While non-farm jobs offer significantly higher wages than farm labor, most jobs are informal and/or insecure (i.e., no health benefits, unemployment insurance or pensions). These jobs go mostly to men 18-26 years old who have some education, while the illiterate and women struggle to transition into this sector. Retail trade and transport, construction, and services (internet and phone booths, maintenance and repair of motor vehicles, and hotels and restaurants) are growing especially fast, partly due to urban-rural spillovers, but manufacturing is still only 20 percent of non-farm jobs.

“For rural households, non-farm employment is not distress employment, but a profitable diversification strategy,” said Binswanger-Mkhize. “At the same time, it has selectively absorbed young males into wage employment, decreased the number of farmers, and increasingly concentrated women in agriculture, contributing to a progressive feminization of agriculture.” 

As a result, farms on average have declined in both land and household size, and have moved toward the production of higher-valued goods and a modern model of part-time farming. This transformation concerned Banziger.

“Will the urban and land-less poor be held hostage by part-time farmers?” she asked.

Banziger projects in the next 20 years food and energy price inflation will likely exceed the income growth of the urban poor. Food price increases will push net consumers, who spend a third of their income on food staples, back into poverty.

“For food prices to remain constant, farmers yield gains will have to increase by 50 percent on essentially the same land area, with less water, nutrients, energy, labor and as climate changes,” said Banziger. "The more we delay investments, the steeper the challenge.”

Fortunately, small farmers are now better equipped to respond to these challenges, but are still limited by scale. Precision irrigation and fertilization technology coupled with remote sensing and cell phone technology enable better yield predictions that affect nutrient application. Better farm-level nutrient management increases farmer income and nutrient use efficiency.

For an optimistic Indian future to be realized government policy must support ways in which households increase their incomes, said Binswanger-Mkhize. A positive outcome for rural areas depends on continued urban spillovers, and on better agriculture and rural development policies, institutions, and programs.

Productivity growth needs to be sustained at very high levels. This requires more responsive, accountable, and better-financed research systems, more diversification of agriculture, and larger, better financed, and more accountable agricultural extension system. India currently employs one-seventh the number of extension workers as China.

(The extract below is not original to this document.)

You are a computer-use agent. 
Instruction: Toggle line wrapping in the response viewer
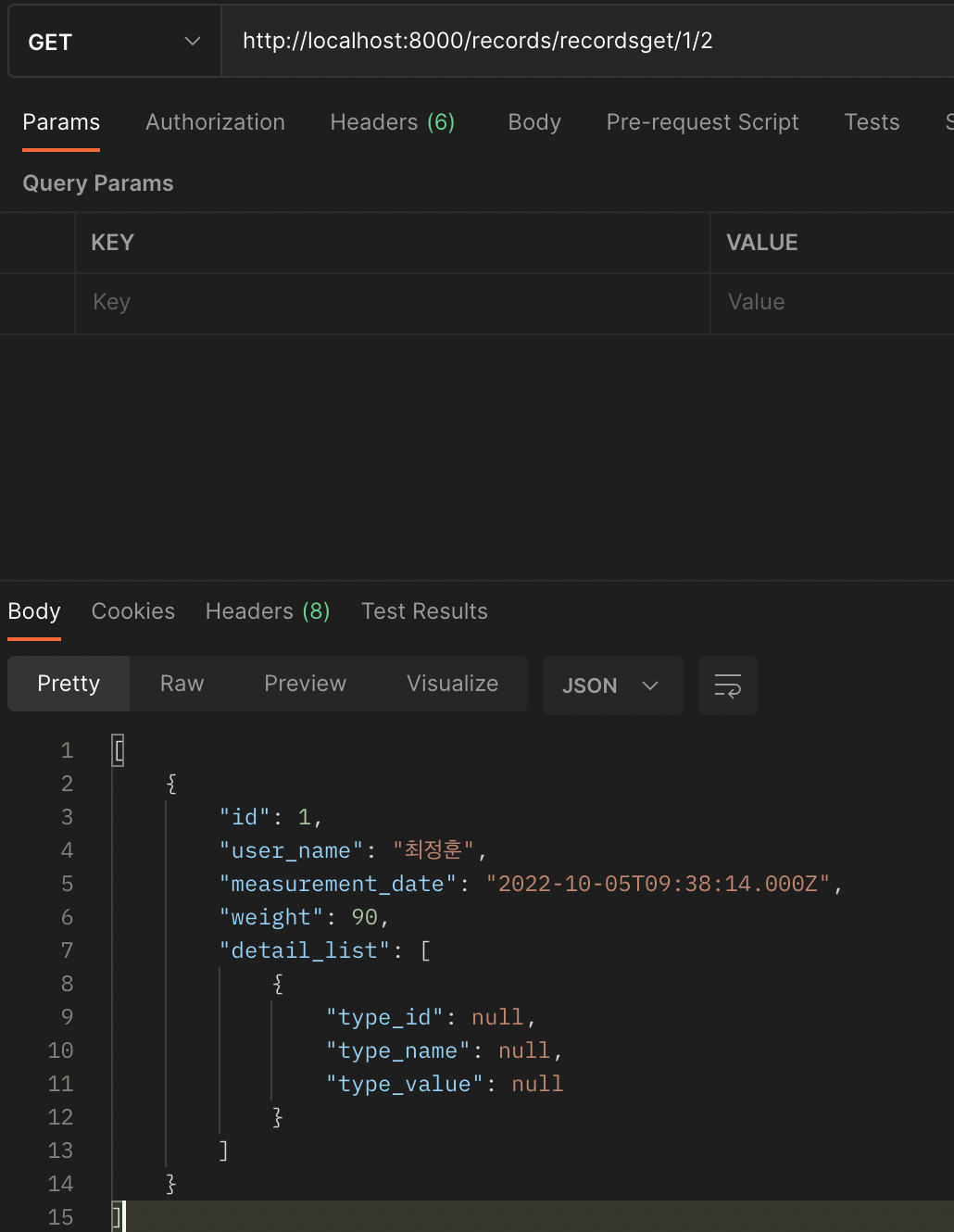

"Rapid policy and institutional change will be required to overcome poor performance of many government programs," said Binswanger-Mkhize. "Current subsidies to fertilizer, electricity, water, and support to crop prices are already large, but are an inefficient means to transfer income to farmers."

Direct payments may be a more efficient way of supporting income growth. This is beginning to happen with fertilizers, but should be extended to electricity and food subsidies, said Binswanger-Mkhize.

“Maybe the people who have been disadvantaged in the past are the core for future change. With appropriate support, smallholder farmers can become the engines for agricultural productivity growth and transform India's growing economy,” concluded Banziger.